The margin aims to cover possible errors in models and the increase in extreme events associated with climate change. Risk maps are developed based on statistical probabilities, although torrential rains are altering the intensity and frequency of predicted floods.
Spain has around 2.7 million people residing in areas exposed to floods. Of these, about 700,000 live in areas classified as high risk. Floods claim an average of 20 to 25 lives each year and constitute the natural disaster that causes the most economic damage in the country.
Between 1987 and 2024, the Consorcio de Compensación de Seguros paid more than 12,000 million euros in compensation related to floods. The maps revised in recent years have also located 1,464 educational centers and 128 hospitals in areas with some level of danger.
The risk will be registered before selling a house
One of the measures with the greatest direct impact on owners will be the obligation to reflect flood risk in deeds and in the Property Registry. The warning must be included in sales, new construction declarations, and urban planning operations that involve a reordering of plots.
Until now, this information was mainly required in certain new developments. The reform will extend it also to already built homes so that any buyer can know the real exposure of the property before closing the operation.
Aagesen explained that the home can continue to be inhabited, but its owner and any potential buyer will know in advance its vulnerability and the necessary precautions. The Ministry itself admits that the information can influence the market price of affected houses and land.
The decree will also give legal status to the National Catalogue of Historical Floods. Administrations will have to register the most significant episodes and municipalities must install signs showing the water level reached in major floods.
The measure seeks to preserve a memory that tends to weaken over the years. When a locality accumulates several decades without suffering a major flood, the danger loses presence in urban planning and buildings are again erected on land that was previously flooded.
Five years to review urban plans
City councils will have a period of five years to incorporate hazard maps and new limitations into their planning schemes. If a municipality fails to comply with this obligation, river basin authorities may issue unfavorable reports for any new urban development action.
Councils located in risk areas will also have to approve municipal flood adaptation plans. These documents will identify vulnerable homes and buildings, calculate the exposed population, and establish concrete measures to respond to meteorological warnings.
Ordinances may establish the preventive closure of schools, shopping centers, sports facilities or residences when there is a serious alert. They must also detail which buildings need temporary barriers, safe routes, or local early warning systems.
The reform incorporates another tool to utilize agricultural land as retention spaces during a flood. Their owners may receive payments for environmental services when they allow these plots to temporarily store water and reduce the speed of the current before it reaches an urban area.
The new framework coincides with the actions undertaken after the DANA in the Júcar basin. Ecological Transition estimates the mobilized investment at 220 million euros to execute more than 600 emergency interventions and has completed 17 priority works. The Government has also approved 60 million in direct subsidies for affected municipalities to reduce their vulnerability.
The project will remain in public information between July 16 and September 16. Afterwards, it will have to incorporate the allegations, receive the opinion of the Council of State, and be approved by the Council of Ministers, a final procedure that the Executive plans to complete before the end of the legislature.

#### Records:
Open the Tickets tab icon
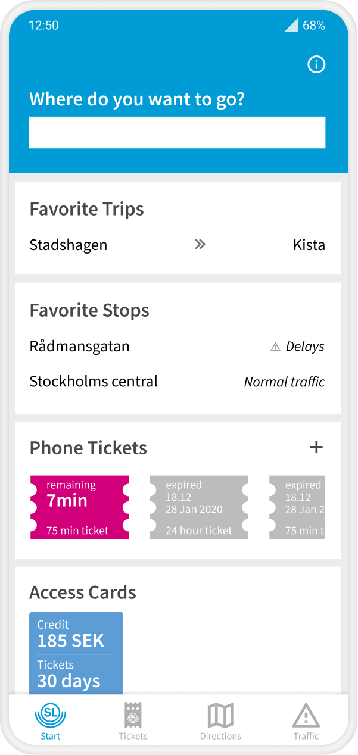Image resolution: width=358 pixels, height=755 pixels. click(x=133, y=716)
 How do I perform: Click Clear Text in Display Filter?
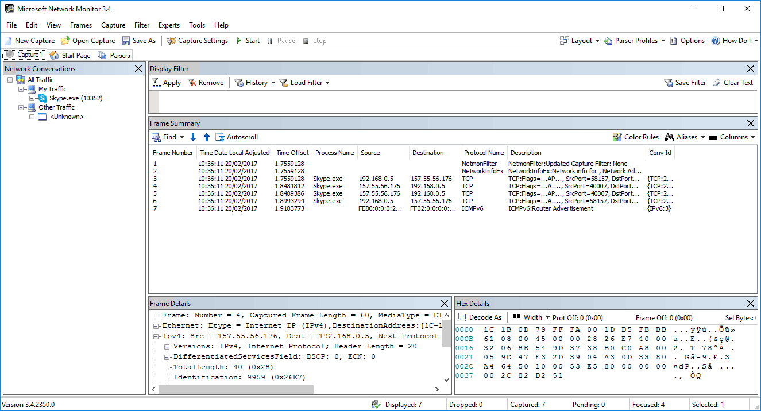pos(733,83)
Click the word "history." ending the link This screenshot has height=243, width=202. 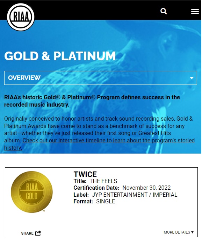point(13,148)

#### Exercise aim:
Transcribe the stretch of the flood-risk text from "The measure seeks" through "urban development action.". Rely only on the text and set the records aside.

#### Task response:
The measure seeks to preserve a memory that tends to weaken over the years. When a locality accumulates several decades without suffering a major flood, the danger loses presence in urban planning and buildings are again erected on land that was previously flooded.
Five years to review urban plans
City councils will have a period of five years to incorporate hazard maps and new limitations into their planning schemes. If a municipality fails to comply with this obligation, river basin authorities may issue unfavorable reports for any new urban development action.